*** Opening of RECORDS PROVIDED ***

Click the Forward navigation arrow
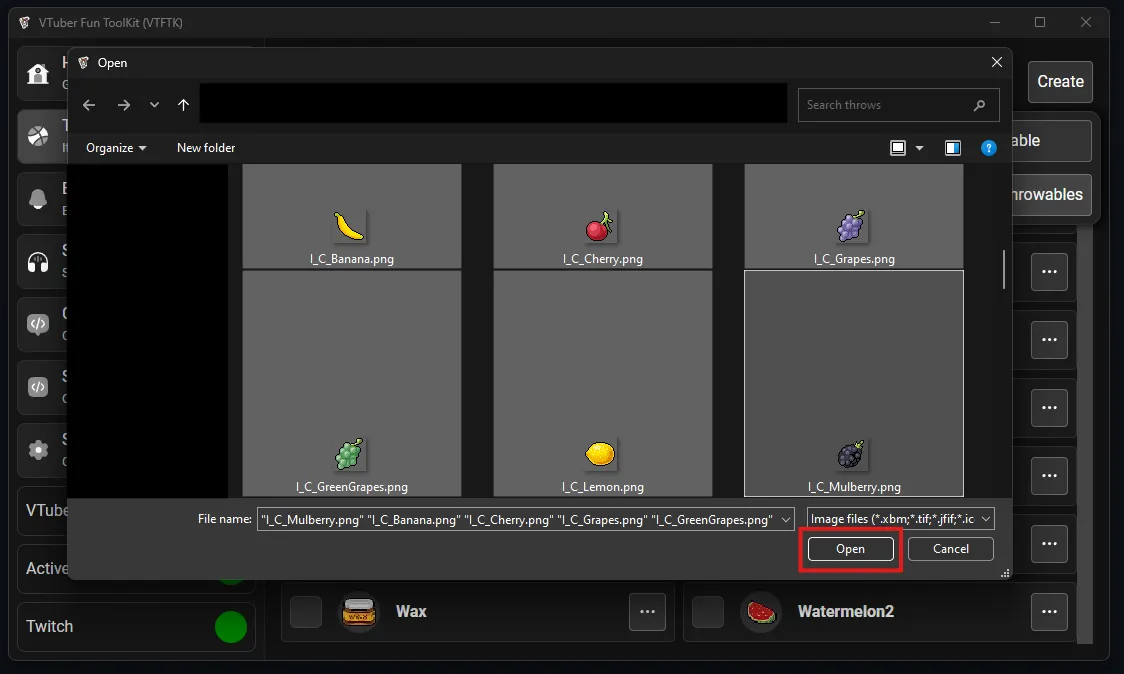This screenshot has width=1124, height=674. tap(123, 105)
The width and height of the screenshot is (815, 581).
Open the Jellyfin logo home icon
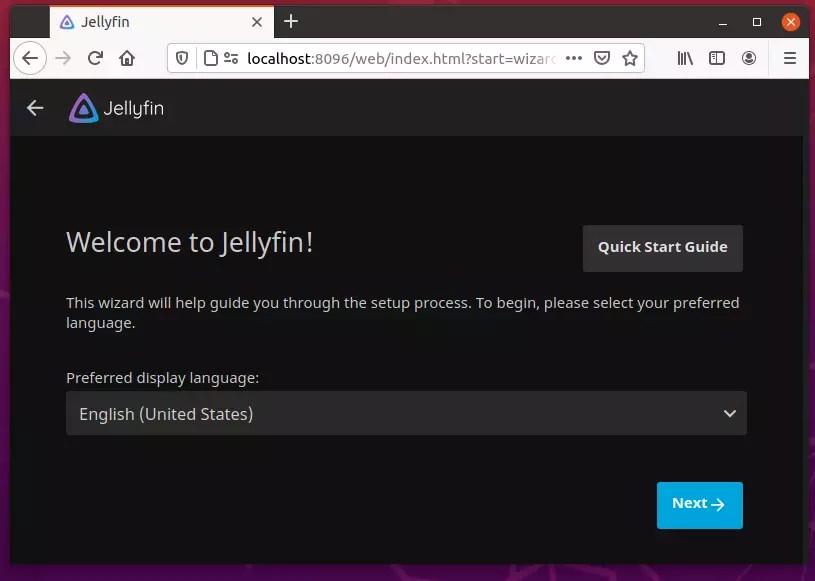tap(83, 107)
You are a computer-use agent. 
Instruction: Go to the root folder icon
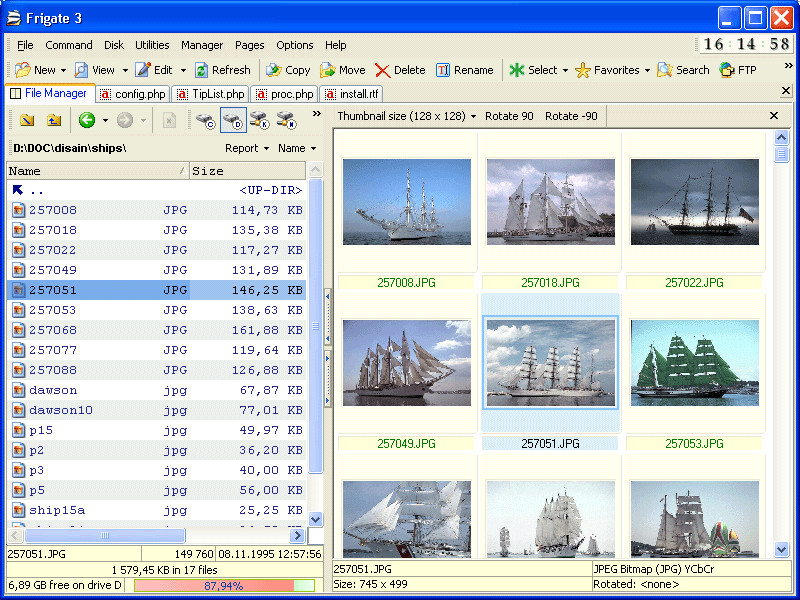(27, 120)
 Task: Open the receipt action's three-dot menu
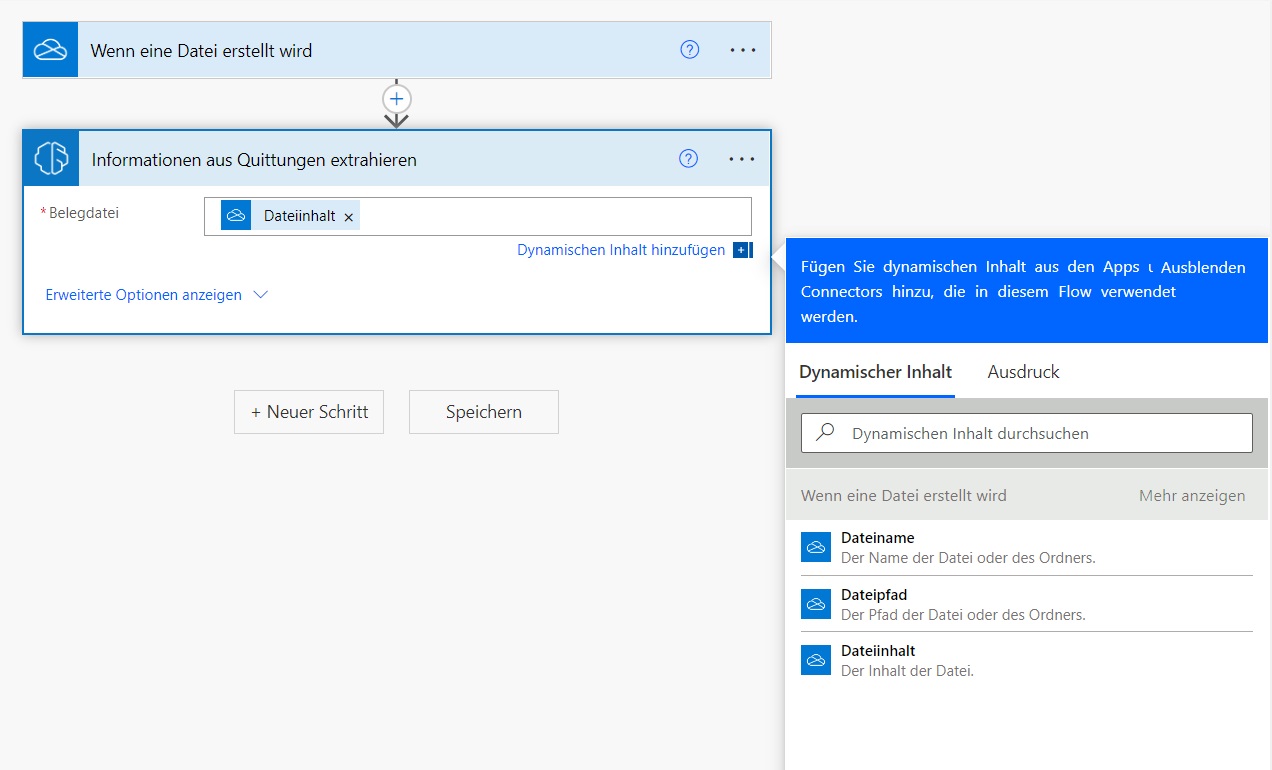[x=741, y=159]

*** Close of RECORDS PROVIDED ***

Transcribe the records above exactly, omitting every picture they contain.

[REPLY TO THE EXERCISE]
Click the Forward navigation arrow
This screenshot has width=1124, height=674. tap(123, 105)
The width and height of the screenshot is (815, 581).
Open the Jellyfin logo home icon
tap(83, 107)
You are a computer-use agent. 
Instruction: Go to the root folder icon
(27, 120)
 Task: Open the receipt action's three-dot menu
[x=741, y=159]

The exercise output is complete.